Reproduce the records below, swapping every occurrence of "GUI agent" for "desktop agent" and leaving all other text unchanged.

/---

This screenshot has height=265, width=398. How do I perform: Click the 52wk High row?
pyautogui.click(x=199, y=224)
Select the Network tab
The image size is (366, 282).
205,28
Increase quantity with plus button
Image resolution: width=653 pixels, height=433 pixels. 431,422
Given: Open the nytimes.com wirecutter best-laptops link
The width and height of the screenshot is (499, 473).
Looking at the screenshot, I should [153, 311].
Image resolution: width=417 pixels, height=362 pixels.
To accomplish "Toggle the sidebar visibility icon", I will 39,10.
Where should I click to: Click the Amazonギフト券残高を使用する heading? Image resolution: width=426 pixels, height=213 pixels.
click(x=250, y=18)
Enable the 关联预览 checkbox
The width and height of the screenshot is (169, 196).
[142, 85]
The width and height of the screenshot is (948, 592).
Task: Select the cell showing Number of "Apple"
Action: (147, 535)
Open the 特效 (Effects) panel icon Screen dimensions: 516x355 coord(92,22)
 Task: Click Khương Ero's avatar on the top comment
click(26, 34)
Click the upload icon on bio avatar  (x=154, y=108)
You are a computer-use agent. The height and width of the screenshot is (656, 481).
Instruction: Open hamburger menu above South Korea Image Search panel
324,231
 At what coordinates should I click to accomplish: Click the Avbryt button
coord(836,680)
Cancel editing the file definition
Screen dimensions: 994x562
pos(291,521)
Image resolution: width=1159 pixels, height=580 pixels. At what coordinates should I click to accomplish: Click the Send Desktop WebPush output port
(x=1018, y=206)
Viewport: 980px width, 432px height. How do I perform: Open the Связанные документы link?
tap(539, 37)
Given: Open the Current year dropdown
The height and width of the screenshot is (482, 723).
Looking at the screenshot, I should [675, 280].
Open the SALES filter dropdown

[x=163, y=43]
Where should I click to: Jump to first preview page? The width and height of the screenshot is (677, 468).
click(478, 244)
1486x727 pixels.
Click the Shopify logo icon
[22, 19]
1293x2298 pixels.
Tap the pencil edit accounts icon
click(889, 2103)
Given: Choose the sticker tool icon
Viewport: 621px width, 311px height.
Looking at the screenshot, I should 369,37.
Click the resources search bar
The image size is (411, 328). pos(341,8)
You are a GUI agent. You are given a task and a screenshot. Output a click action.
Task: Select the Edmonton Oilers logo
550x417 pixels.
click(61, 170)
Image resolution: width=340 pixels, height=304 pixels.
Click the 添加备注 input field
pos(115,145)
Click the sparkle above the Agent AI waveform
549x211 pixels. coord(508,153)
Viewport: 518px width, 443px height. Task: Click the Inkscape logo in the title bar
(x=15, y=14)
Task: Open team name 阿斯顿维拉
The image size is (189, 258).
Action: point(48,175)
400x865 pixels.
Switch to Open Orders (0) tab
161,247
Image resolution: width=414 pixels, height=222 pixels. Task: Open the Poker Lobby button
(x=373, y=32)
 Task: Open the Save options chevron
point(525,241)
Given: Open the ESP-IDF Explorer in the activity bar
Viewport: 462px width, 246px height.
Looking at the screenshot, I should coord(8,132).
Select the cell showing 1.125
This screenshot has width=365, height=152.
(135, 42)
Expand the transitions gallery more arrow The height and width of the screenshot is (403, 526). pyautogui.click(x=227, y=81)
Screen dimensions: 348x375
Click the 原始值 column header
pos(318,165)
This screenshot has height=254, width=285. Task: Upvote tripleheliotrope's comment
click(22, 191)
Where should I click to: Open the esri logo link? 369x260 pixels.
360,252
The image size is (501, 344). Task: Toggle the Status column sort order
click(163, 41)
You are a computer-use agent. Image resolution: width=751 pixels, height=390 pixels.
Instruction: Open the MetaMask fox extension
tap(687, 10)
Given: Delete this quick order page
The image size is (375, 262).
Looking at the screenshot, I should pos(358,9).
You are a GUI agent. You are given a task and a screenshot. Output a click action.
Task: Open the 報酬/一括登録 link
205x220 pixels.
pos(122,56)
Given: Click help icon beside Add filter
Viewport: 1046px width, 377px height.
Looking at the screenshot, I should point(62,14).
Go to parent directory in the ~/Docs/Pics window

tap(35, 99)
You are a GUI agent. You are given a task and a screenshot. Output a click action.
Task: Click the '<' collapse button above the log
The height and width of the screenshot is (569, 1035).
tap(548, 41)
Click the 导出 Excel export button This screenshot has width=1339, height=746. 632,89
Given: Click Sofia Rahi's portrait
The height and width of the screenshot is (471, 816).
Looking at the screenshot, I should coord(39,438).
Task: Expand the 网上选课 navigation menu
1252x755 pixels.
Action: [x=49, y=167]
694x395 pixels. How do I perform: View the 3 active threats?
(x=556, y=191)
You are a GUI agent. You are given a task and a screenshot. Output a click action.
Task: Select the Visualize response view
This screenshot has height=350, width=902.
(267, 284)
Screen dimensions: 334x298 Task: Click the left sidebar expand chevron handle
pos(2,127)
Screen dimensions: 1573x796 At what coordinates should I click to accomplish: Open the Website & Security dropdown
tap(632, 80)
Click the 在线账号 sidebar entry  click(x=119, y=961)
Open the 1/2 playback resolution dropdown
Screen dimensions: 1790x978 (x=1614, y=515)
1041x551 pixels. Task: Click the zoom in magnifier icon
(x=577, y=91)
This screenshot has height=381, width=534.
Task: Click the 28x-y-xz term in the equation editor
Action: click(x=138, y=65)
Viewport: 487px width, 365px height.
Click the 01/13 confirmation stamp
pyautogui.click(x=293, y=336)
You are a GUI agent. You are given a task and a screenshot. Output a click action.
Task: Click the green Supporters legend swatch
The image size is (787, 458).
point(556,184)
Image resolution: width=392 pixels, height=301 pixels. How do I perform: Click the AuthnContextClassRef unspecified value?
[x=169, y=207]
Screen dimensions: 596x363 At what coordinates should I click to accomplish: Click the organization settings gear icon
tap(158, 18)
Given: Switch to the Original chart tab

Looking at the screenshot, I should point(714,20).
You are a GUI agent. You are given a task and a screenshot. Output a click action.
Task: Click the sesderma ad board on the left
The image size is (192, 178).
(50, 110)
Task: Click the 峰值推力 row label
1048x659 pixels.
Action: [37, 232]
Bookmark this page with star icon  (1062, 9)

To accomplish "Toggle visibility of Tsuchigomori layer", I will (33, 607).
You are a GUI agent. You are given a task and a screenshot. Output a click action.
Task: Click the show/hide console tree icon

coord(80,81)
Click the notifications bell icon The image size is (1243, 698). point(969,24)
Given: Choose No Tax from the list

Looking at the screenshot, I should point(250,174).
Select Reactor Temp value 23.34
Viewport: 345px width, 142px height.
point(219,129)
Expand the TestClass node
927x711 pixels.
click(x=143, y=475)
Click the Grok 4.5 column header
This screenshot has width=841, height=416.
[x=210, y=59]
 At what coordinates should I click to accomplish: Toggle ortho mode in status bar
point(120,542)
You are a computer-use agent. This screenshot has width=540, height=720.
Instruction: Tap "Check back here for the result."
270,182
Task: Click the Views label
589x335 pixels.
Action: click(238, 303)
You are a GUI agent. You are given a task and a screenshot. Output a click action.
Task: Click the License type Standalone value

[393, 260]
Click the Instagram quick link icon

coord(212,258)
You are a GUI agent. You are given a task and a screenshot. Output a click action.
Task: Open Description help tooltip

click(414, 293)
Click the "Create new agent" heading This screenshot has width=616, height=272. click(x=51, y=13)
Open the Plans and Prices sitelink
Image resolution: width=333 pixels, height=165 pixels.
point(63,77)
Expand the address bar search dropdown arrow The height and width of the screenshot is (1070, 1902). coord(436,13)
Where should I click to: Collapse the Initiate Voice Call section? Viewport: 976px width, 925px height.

\---

#### [Worked answer]
This screenshot has height=265, width=398. How do I perform: Click the 52wk High row?
pyautogui.click(x=199, y=224)
Select the Network tab
The image size is (366, 282).
205,28
Increase quantity with plus button
Image resolution: width=653 pixels, height=433 pixels. 431,422
Given: Open the nytimes.com wirecutter best-laptops link
The width and height of the screenshot is (499, 473).
Looking at the screenshot, I should [153, 311].
Image resolution: width=417 pixels, height=362 pixels.
To accomplish "Toggle the sidebar visibility icon", I will 39,10.
Where should I click to: Click the Amazonギフト券残高を使用する heading? Image resolution: width=426 pixels, height=213 pixels.
click(x=250, y=18)
Enable the 关联预览 checkbox
The width and height of the screenshot is (169, 196).
[142, 85]
The width and height of the screenshot is (948, 592).
Task: Select the cell showing Number of "Apple"
Action: (147, 535)
Open the 特效 (Effects) panel icon Screen dimensions: 516x355 coord(92,22)
 Task: Click Khương Ero's avatar on the top comment
click(26, 34)
Click the upload icon on bio avatar  (x=154, y=108)
You are a computer-use agent. The height and width of the screenshot is (656, 481).
Instruction: Open hamburger menu above South Korea Image Search panel
324,231
 At what coordinates should I click to accomplish: Click the Avbryt button
coord(836,680)
Cancel editing the file definition
Screen dimensions: 994x562
pos(291,521)
Image resolution: width=1159 pixels, height=580 pixels. At what coordinates should I click to accomplish: Click the Send Desktop WebPush output port
(x=1018, y=206)
Viewport: 980px width, 432px height. How do I perform: Open the Связанные документы link?
tap(539, 37)
Given: Open the Current year dropdown
The height and width of the screenshot is (482, 723).
Looking at the screenshot, I should [675, 280].
Open the SALES filter dropdown

[x=163, y=43]
Where should I click to: Jump to first preview page? The width and height of the screenshot is (677, 468).
click(478, 244)
1486x727 pixels.
Click the Shopify logo icon
[22, 19]
1293x2298 pixels.
Tap the pencil edit accounts icon
click(889, 2103)
Given: Choose the sticker tool icon
Viewport: 621px width, 311px height.
Looking at the screenshot, I should 369,37.
Click the resources search bar
The image size is (411, 328). pos(341,8)
You are a desktop agent. You are given a task and a screenshot. Output a click action.
Task: Select the Edmonton Oilers logo
550x417 pixels.
click(61, 170)
Image resolution: width=340 pixels, height=304 pixels.
Click the 添加备注 input field
pos(115,145)
Click the sparkle above the Agent AI waveform
549x211 pixels. coord(508,153)
Viewport: 518px width, 443px height. Task: Click the Inkscape logo in the title bar
(x=15, y=14)
Task: Open team name 阿斯顿维拉
The image size is (189, 258).
Action: point(48,175)
400x865 pixels.
Switch to Open Orders (0) tab
161,247
Image resolution: width=414 pixels, height=222 pixels. Task: Open the Poker Lobby button
(x=373, y=32)
 Task: Open the Save options chevron
point(525,241)
Given: Open the ESP-IDF Explorer in the activity bar
Viewport: 462px width, 246px height.
Looking at the screenshot, I should coord(8,132).
Select the cell showing 1.125
This screenshot has width=365, height=152.
(135, 42)
Expand the transitions gallery more arrow The height and width of the screenshot is (403, 526). pyautogui.click(x=227, y=81)
Screen dimensions: 348x375
Click the 原始值 column header
pos(318,165)
This screenshot has height=254, width=285. Task: Upvote tripleheliotrope's comment
click(22, 191)
Where should I click to: Open the esri logo link? 369x260 pixels.
360,252
The image size is (501, 344). Task: Toggle the Status column sort order
click(163, 41)
You are a computer-use agent. Image resolution: width=751 pixels, height=390 pixels.
Instruction: Open the MetaMask fox extension
tap(687, 10)
Given: Delete this quick order page
The image size is (375, 262).
Looking at the screenshot, I should pos(358,9).
You are a desktop agent. You are given a task and a screenshot. Output a click action.
Task: Open the 報酬/一括登録 link
205x220 pixels.
pos(122,56)
Given: Click help icon beside Add filter
Viewport: 1046px width, 377px height.
Looking at the screenshot, I should point(62,14).
Go to parent directory in the ~/Docs/Pics window

tap(35, 99)
You are a desktop agent. You are given a task and a screenshot. Output a click action.
Task: Click the '<' collapse button above the log
The height and width of the screenshot is (569, 1035).
tap(548, 41)
Click the 导出 Excel export button This screenshot has width=1339, height=746. 632,89
Given: Click Sofia Rahi's portrait
The height and width of the screenshot is (471, 816).
Looking at the screenshot, I should coord(39,438).
Task: Expand the 网上选课 navigation menu
1252x755 pixels.
Action: [x=49, y=167]
694x395 pixels. How do I perform: View the 3 active threats?
(x=556, y=191)
You are a desktop agent. You are given a task and a screenshot. Output a click action.
Task: Select the Visualize response view
This screenshot has height=350, width=902.
(267, 284)
Screen dimensions: 334x298 Task: Click the left sidebar expand chevron handle
pos(2,127)
Screen dimensions: 1573x796 At what coordinates should I click to accomplish: Open the Website & Security dropdown
tap(632, 80)
Click the 在线账号 sidebar entry  click(x=119, y=961)
Open the 1/2 playback resolution dropdown
Screen dimensions: 1790x978 (x=1614, y=515)
1041x551 pixels. Task: Click the zoom in magnifier icon
(x=577, y=91)
This screenshot has height=381, width=534.
Task: Click the 28x-y-xz term in the equation editor
Action: click(x=138, y=65)
Viewport: 487px width, 365px height.
Click the 01/13 confirmation stamp
pyautogui.click(x=293, y=336)
You are a desktop agent. You are given a task and a screenshot. Output a click action.
Task: Click the green Supporters legend swatch
The image size is (787, 458).
point(556,184)
Image resolution: width=392 pixels, height=301 pixels. How do I perform: Click the AuthnContextClassRef unspecified value?
[x=169, y=207]
Screen dimensions: 596x363 At what coordinates should I click to accomplish: Click the organization settings gear icon
tap(158, 18)
Given: Switch to the Original chart tab

Looking at the screenshot, I should point(714,20).
You are a desktop agent. You are given a task and a screenshot. Output a click action.
Task: Click the sesderma ad board on the left
The image size is (192, 178).
(50, 110)
Task: Click the 峰值推力 row label
1048x659 pixels.
Action: [37, 232]
Bookmark this page with star icon  (1062, 9)

To accomplish "Toggle visibility of Tsuchigomori layer", I will (33, 607).
You are a desktop agent. You are given a task and a screenshot. Output a click action.
Task: Click the show/hide console tree icon

coord(80,81)
Click the notifications bell icon The image size is (1243, 698). point(969,24)
Given: Choose No Tax from the list

Looking at the screenshot, I should point(250,174).
Select Reactor Temp value 23.34
Viewport: 345px width, 142px height.
point(219,129)
Expand the TestClass node
927x711 pixels.
click(x=143, y=475)
Click the Grok 4.5 column header
This screenshot has width=841, height=416.
[x=210, y=59]
 At what coordinates should I click to accomplish: Toggle ortho mode in status bar
point(120,542)
You are a computer-use agent. This screenshot has width=540, height=720.
Instruction: Tap "Check back here for the result."
270,182
Task: Click the Views label
589x335 pixels.
Action: click(238, 303)
You are a desktop agent. You are given a task and a screenshot. Output a click action.
Task: Click the License type Standalone value

[393, 260]
Click the Instagram quick link icon

coord(212,258)
You are a desktop agent. You are given a task and a screenshot. Output a click action.
Task: Open Description help tooltip

click(414, 293)
Click the "Create new agent" heading This screenshot has width=616, height=272. click(x=51, y=13)
Open the Plans and Prices sitelink
Image resolution: width=333 pixels, height=165 pixels.
point(63,77)
Expand the address bar search dropdown arrow The height and width of the screenshot is (1070, 1902). coord(436,13)
Where should I click to: Collapse the Initiate Voice Call section? Viewport: 976px width, 925px height.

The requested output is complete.